CHAPTER 4 HOW TO USE AN INVESTMENT BANKER

JurisdictionUnited States
Mergers and Acquisitions of Natural Resources Companies
(Nov 1994)

CHAPTER 4
HOW TO USE AN INVESTMENT BANKER

Dod A. Fraser
Lazard Frères & Co.
New York, New York

ROCKY MOUNTAIN MINERAL LAW FOUNDATION

Institute On Mergers And Acquisitions Of Resource Companies: November 10 & 11, 1994

Introduction.

My career in investment banking started 20 years ago, which, by today's standards, makes me an old timer at the young age of 44. Sixteen of these years have been at Lazard which makes my career both a long one and a stable one.

Over the last two decades we have all witnessed a transformation of the investment banking profession. Vast numbers of people have entered the field. Firms have grown expodentially; Morgan Stanley had approximately 500 employees in the early 1970's and today has 8,500 employees. The business has also become intensely competitive. And, traditional client/banker relationships have weakened — in part due to the competition between firms as bankers launch new business campaigns directed at competitors' client lists and in part due to increasing sophistication among clients which feel they have the ability and need to pick different bankers for different projects.

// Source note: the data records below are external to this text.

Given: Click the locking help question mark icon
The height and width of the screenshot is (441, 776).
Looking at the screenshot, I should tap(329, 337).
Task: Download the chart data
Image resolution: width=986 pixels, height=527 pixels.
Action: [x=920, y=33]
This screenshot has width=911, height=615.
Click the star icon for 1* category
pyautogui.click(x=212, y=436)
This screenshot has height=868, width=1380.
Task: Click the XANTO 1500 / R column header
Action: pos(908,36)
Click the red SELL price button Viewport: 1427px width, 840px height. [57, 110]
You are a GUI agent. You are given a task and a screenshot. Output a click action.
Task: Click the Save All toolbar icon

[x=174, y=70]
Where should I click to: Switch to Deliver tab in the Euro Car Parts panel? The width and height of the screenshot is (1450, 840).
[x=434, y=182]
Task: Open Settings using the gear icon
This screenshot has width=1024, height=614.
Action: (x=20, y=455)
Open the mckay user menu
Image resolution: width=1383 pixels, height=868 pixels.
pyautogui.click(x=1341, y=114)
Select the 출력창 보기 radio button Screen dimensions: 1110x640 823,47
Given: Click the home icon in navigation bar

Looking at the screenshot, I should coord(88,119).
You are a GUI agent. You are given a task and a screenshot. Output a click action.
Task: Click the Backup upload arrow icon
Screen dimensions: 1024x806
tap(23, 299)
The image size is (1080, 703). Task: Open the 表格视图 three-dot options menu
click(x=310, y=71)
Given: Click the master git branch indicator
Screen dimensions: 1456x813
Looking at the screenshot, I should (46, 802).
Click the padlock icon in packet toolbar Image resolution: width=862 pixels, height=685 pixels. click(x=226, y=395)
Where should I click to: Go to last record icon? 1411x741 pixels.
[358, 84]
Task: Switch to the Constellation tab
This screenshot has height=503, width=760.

Over the same period of the reputation of the investment banking profession has diminished. We hear complaints from corporate executives about the lack of loyalty of their bankers. Often, corporate executives question whether they have received value for the fees paid. Too often, corporate executives question the motives of their banker. Frequently, executives bemoan that dealing with Wall Street is a necessary evil in the merger and acquisition game. This complaint is many times driven by a mixture of envy and disgust for the life in the "fast lane" of M&A on Wall Street.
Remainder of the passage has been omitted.